Brief: These records contain pictures, which must be left out; copy exactly the lines from the one with "Task: Click the + COMPARE button" up to and including the one with "Task: Click back arrow beside 智能合成 ID title".

Stored dataset items
--
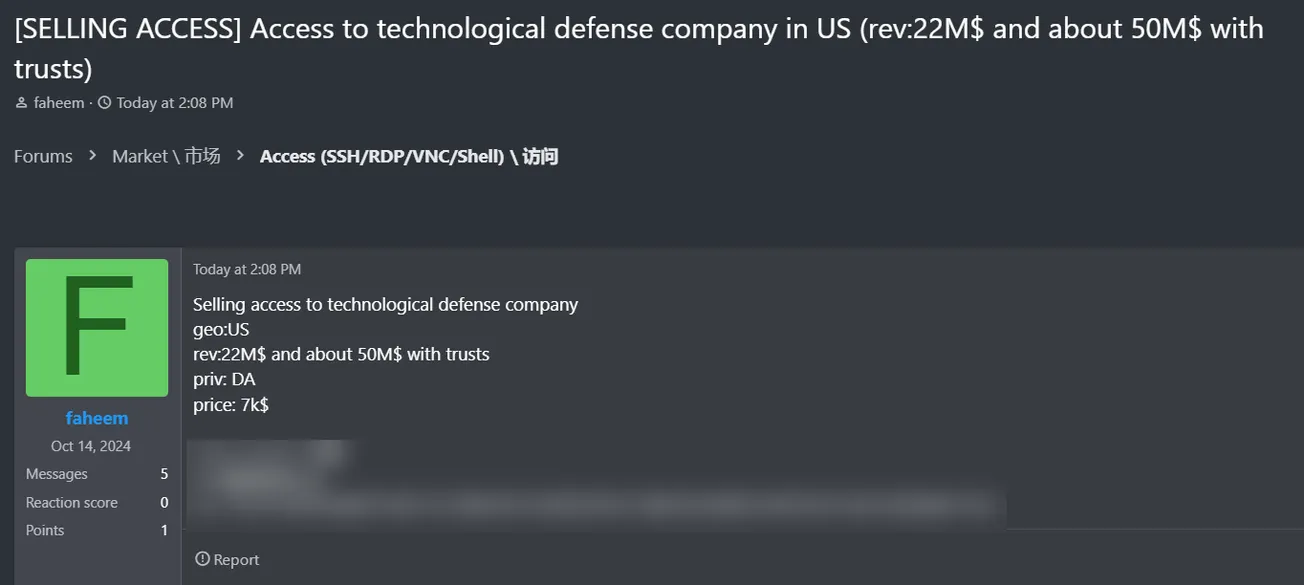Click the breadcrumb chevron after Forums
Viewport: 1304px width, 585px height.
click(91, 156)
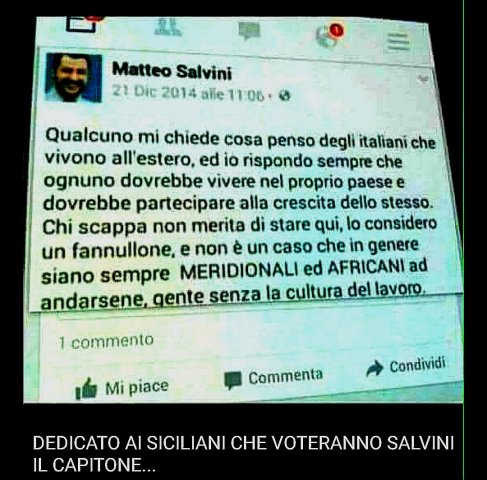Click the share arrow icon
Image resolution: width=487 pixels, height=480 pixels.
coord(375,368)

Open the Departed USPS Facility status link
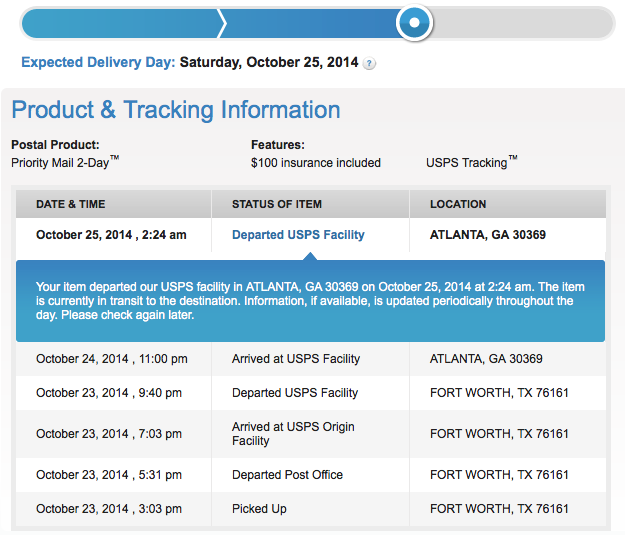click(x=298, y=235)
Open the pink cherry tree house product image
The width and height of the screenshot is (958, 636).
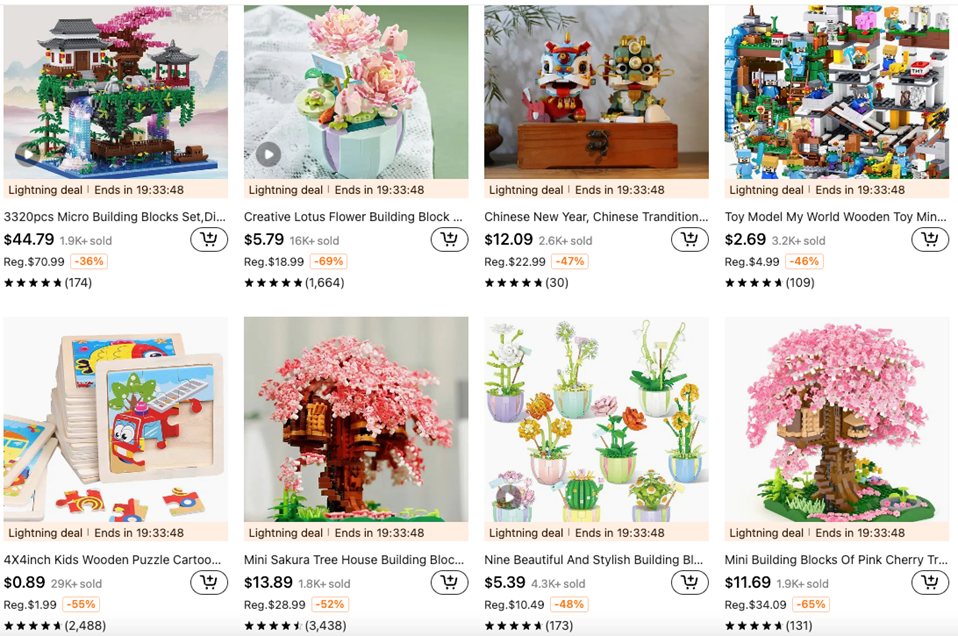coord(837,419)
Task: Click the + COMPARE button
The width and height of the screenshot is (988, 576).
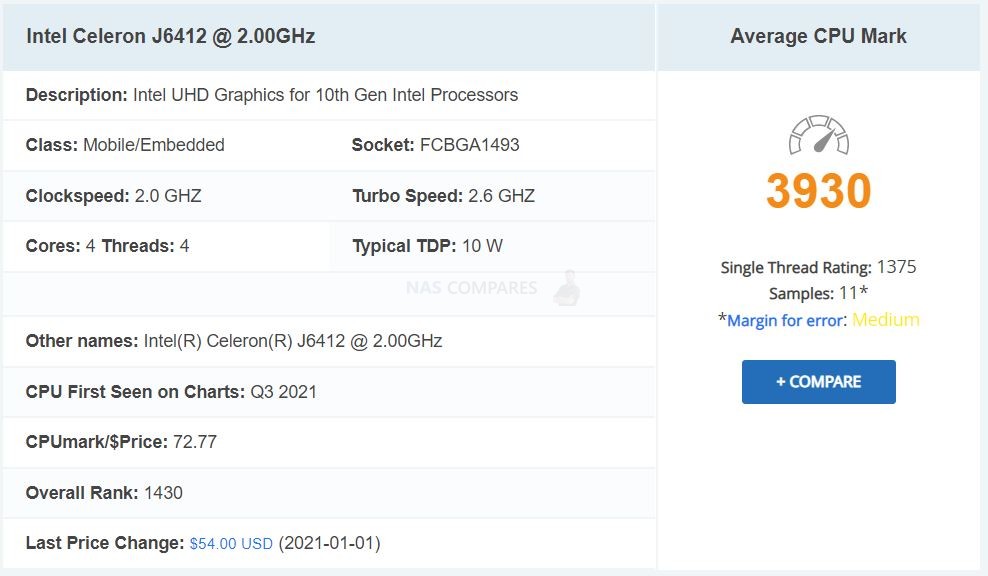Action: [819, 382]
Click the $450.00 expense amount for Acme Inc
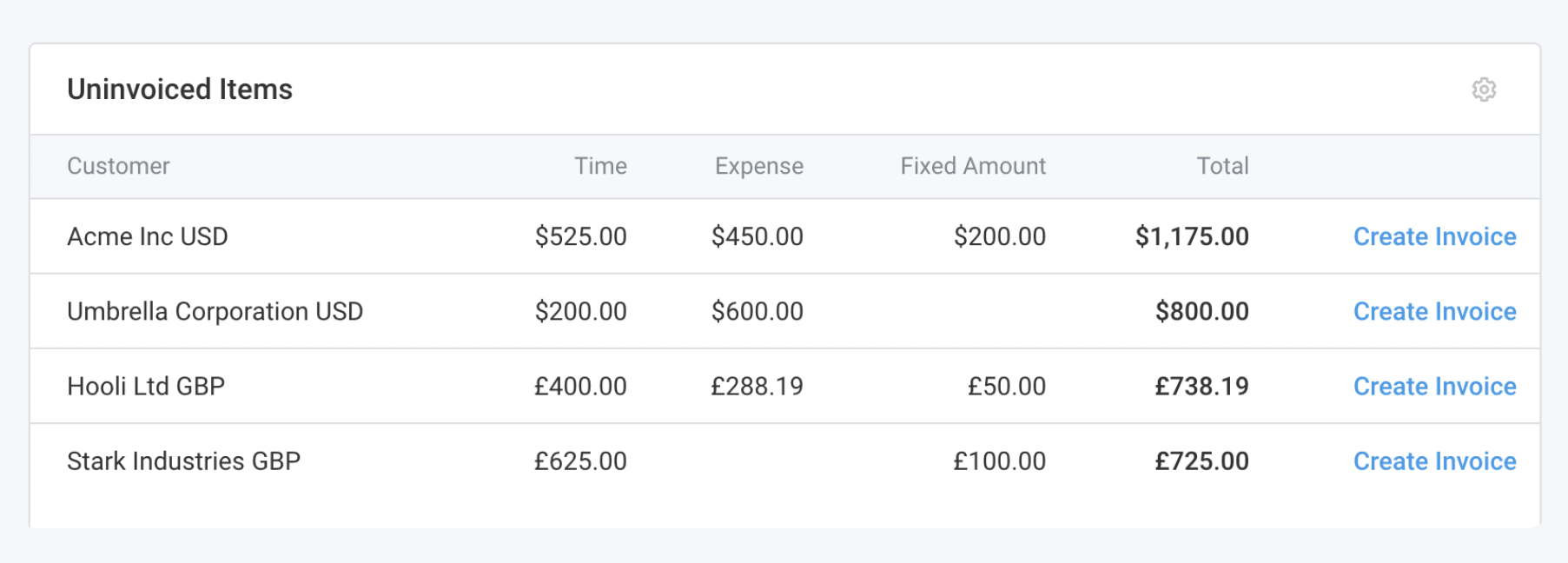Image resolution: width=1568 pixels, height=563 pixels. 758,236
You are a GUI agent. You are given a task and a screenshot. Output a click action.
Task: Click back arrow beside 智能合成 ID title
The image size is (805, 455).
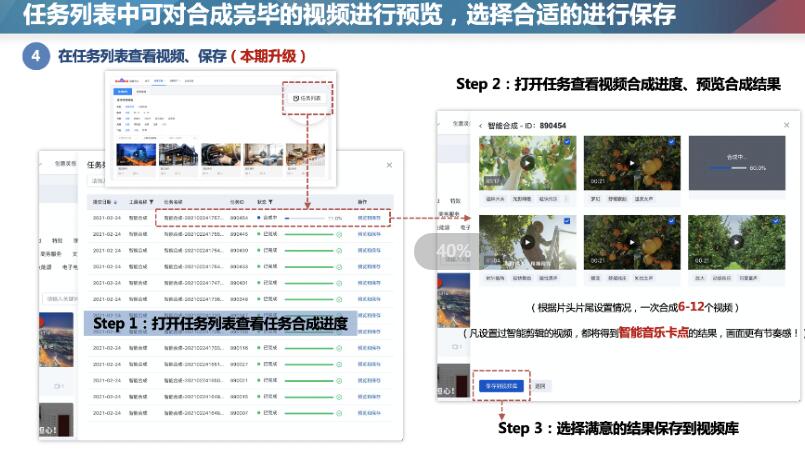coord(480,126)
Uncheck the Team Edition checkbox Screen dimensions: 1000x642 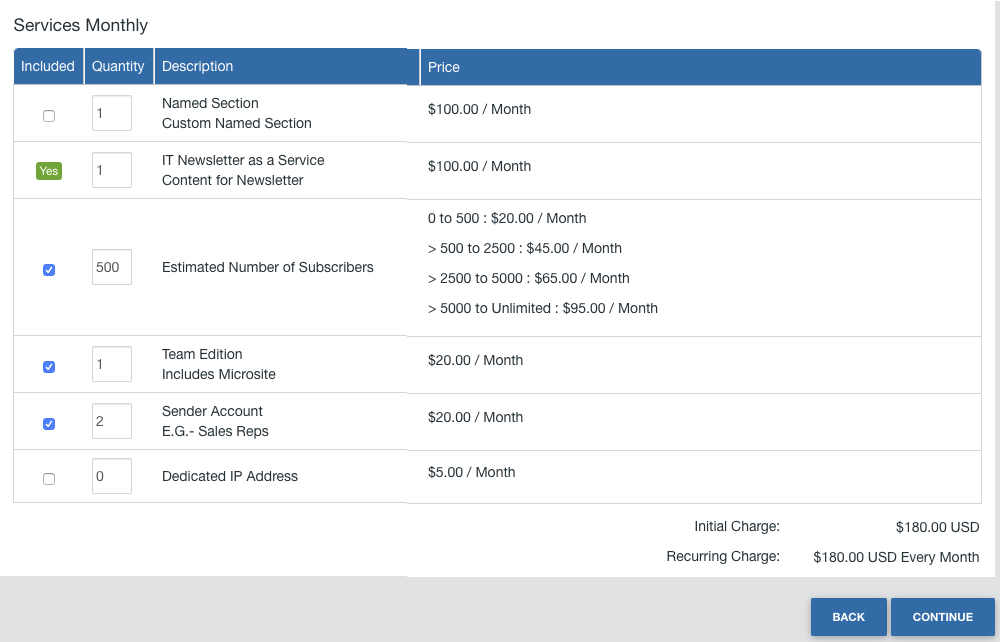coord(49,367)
--
Response to this exercise:
Task: Click the + COMPARE button
The width and height of the screenshot is (988, 576).
Action: [819, 382]
Click the $450.00 expense amount for Acme Inc
Image resolution: width=1568 pixels, height=563 pixels. 758,236
You are a GUI agent. You are given a task and a screenshot. Output a click action.
Task: Click back arrow beside 智能合成 ID title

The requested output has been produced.